Electron spin resonance study of paramagnetic ion pair systems with non-parallel alignment of their axes

Abstract

The theory of the e.s.r. of dipolar coupled dissimilar ion pairs of spin ½, appropriate to dimers, binuclear complexes and single crystal situations, is developed and applied to the computer simulation of ΔMs=± 1 and 2 spectra due to randomly oriented dimer or binuclear complexes. Exchange coupling is not included in the perturbation theory treatment, and the reasons for this are discussed. The dissimilar ion pairs considered here consist of ion sites which are otherwise identical except that there is a non-parallel alignment of their principal axes, but the theory would apply equally well to e.g. mixed metal copper(II)–vanadyl pairs.
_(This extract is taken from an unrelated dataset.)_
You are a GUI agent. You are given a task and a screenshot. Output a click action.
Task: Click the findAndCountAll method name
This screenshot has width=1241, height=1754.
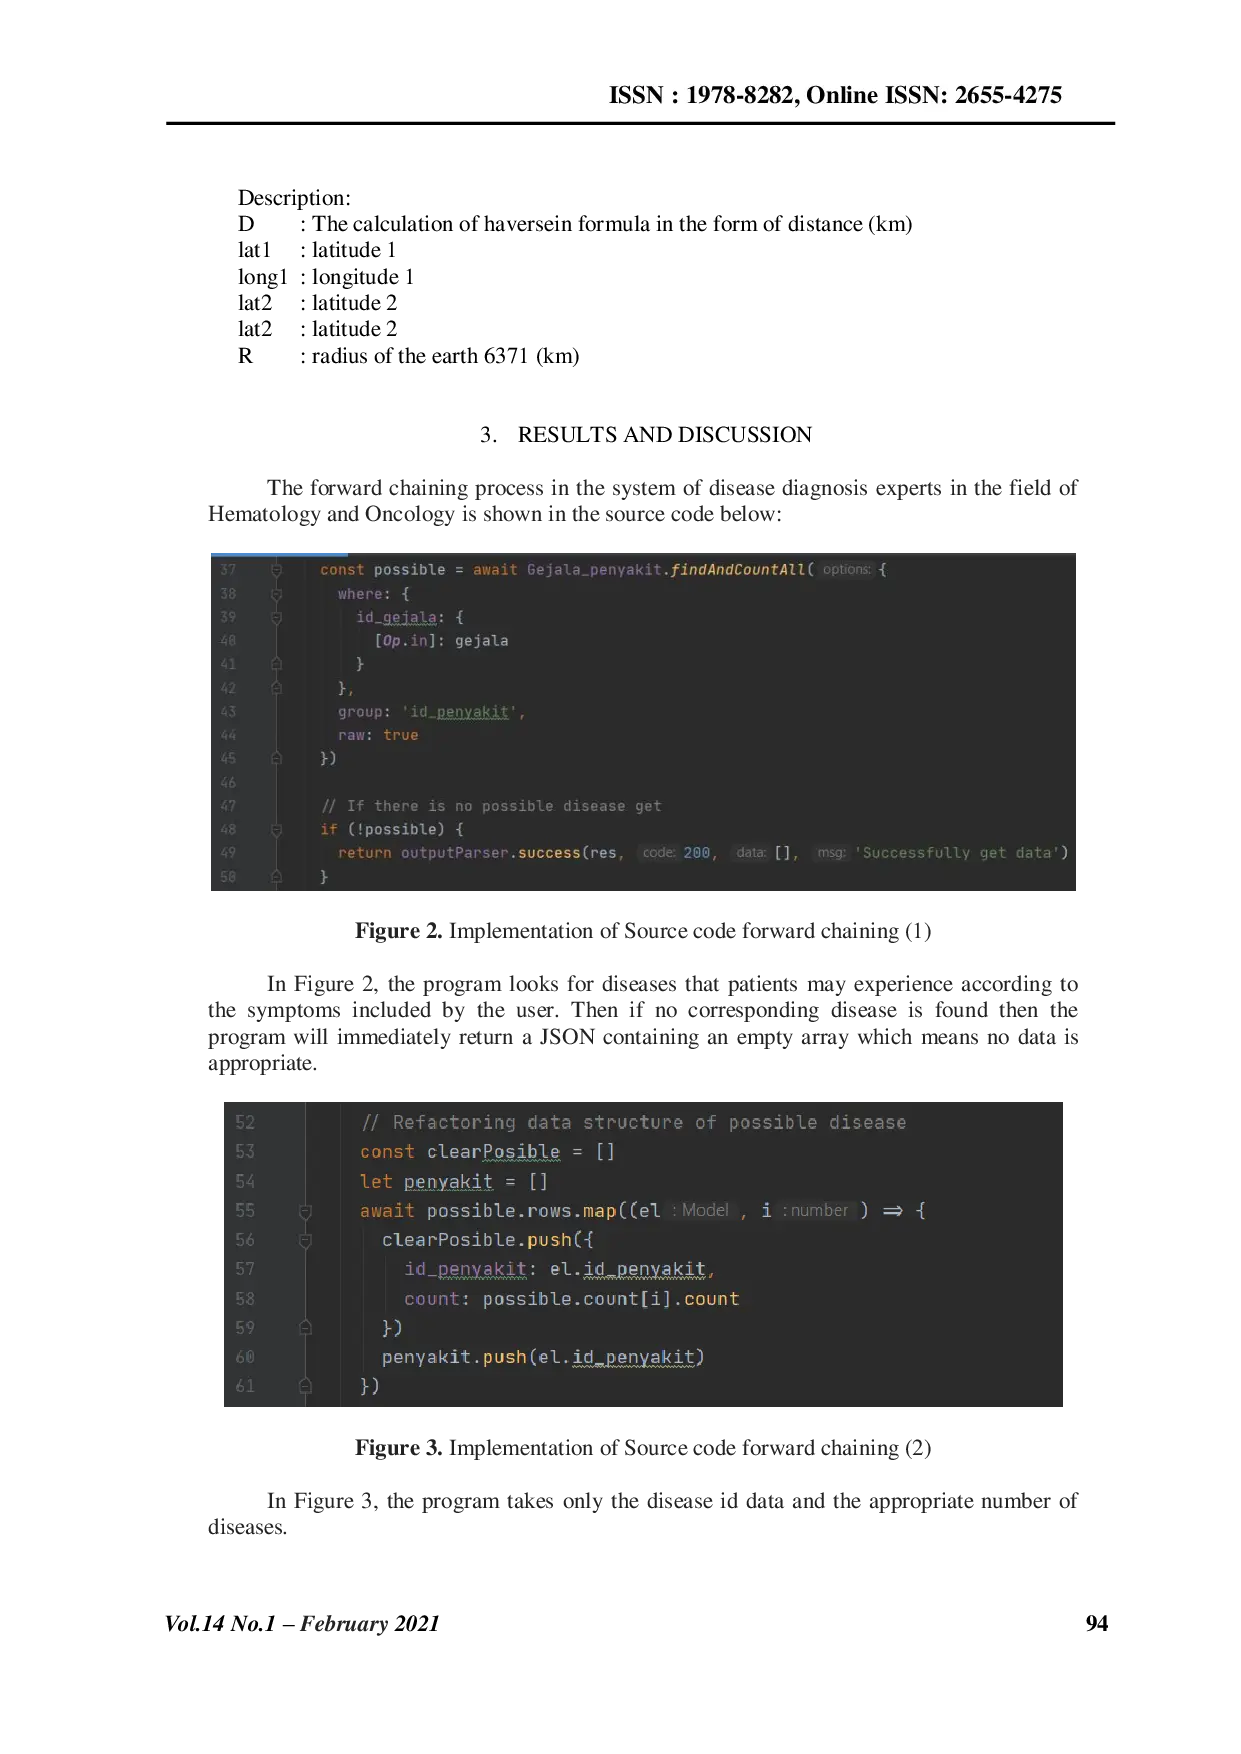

Reinterpretation of previously reported results on the binuclear copper(II), vanadyl and titanium(III) complexes of tetrakis(aminomethyl)methane in frozen water + glycol solutions, and on the copper(II) binuclear compex of 3,6,-dioxaoctane-1,8-diamine-NNN′N′-tetra-acetic acid in aqueous solutions, has been possible in the light of this theoretical development. It is possible to assess likely conformations and symmetries of these binuclear complexes and to make a definite choice in each case except for the titanium(III) tetrakis(aminomethyl)-methane complex, where the small anisotropy in g-values and the lack of hyperfine structure made it impossible to determine any reliable symmetry information.